Update: Turns out this rumor is several days old. Salon has a piece up on what you might call 'the broader context.'

In this case, Thomas Schaller argues that the Bush administration's terrible response to Hurricane Katrina led to the emigration of tens of thousands of blacks, who were a critical part of the Democratic base in a competitive state. Because of the departure of these voters, Louisiana may have gone from 'purple' to red, and the state's remaining statewide Democratic officeholders are in trouble. Schaller says:

A key reason for the troubles facing Blanco and her party is the massive out-migration of New Orleans-area Democrats in the wake of Hurricane Katrina.

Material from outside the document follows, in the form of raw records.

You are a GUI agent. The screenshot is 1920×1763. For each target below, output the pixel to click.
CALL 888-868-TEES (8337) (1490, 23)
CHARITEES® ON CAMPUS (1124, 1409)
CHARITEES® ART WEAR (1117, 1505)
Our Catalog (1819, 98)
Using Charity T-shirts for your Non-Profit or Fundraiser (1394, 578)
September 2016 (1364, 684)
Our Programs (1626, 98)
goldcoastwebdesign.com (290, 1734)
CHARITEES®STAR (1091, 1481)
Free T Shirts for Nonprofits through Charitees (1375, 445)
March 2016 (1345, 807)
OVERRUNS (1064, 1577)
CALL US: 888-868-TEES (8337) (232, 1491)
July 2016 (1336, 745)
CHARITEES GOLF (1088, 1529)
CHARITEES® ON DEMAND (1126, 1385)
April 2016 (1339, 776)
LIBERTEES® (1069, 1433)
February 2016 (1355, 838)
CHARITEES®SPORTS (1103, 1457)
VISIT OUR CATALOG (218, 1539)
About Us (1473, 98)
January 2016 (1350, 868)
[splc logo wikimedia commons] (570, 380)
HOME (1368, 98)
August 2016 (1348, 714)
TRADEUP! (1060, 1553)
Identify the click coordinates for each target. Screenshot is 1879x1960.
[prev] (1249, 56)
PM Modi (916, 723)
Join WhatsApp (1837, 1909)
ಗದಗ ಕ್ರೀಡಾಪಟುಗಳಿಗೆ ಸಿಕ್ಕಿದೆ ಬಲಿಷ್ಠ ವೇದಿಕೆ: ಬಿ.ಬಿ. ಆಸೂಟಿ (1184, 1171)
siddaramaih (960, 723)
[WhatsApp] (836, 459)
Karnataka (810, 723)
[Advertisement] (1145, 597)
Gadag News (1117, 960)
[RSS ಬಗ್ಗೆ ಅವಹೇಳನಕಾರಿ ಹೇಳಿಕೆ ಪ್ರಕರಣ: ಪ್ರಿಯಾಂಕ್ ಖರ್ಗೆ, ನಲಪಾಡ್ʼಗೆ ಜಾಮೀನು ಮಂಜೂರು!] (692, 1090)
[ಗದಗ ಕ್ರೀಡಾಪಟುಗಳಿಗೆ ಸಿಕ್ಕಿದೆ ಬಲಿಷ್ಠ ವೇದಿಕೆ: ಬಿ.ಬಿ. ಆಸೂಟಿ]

The storm, and the administration's botched handling of it, literally drove Democrats out of Louisiana. Though a perfect estimate is impossible, analysts who follow the state closely project the net decline for Democrats in New Orleans Parish to be somewhere between 30,000 and 60,000 voters. In 2002, Blanco beat Jindal by 55,000 votes statewide, but nearly all of that margin came from the city. She won Orleans Parish by 50,000 votes. "It's doubtful that there are enough Democrats left to provide the wide margin of victory in Orleans Parish that Democrats have traditionally relied upon for victory in statewide elections," says Bob Mann, who served as former Sen. Breaux's state director and, later, Blanco's communications director.

I agree that the departure of core Democratic voters is going to have a significant political effect. But as has been discussed ad nauseam, the city and state bear a large portion of the blame for the botched response to the disaster. Do we really need to rehash the pitiful response of Nagin and Blanco?

Further, at least one survey of Katrina evacuees suggests that Blanco and the state's Democrats may be better off without them in the state. Only 27 percent of those surveyed approved of Governor Blanco's performance in the crisis, and just 33 percent of Mayor Nagin's. Further, while 28 percent blamed primarily the federal response, 31 percent blamed either the city or the state - with another 22 percent saying all were equally responsible.

For a group that was supposedly very pro-Democrat to start with, these numbers are terrible. If this group was still residing in New Orleans, it doesn't sound very likely that Blanco, Landrieu, Nagin, or any other prominent Louisiana Democrat would be any better off.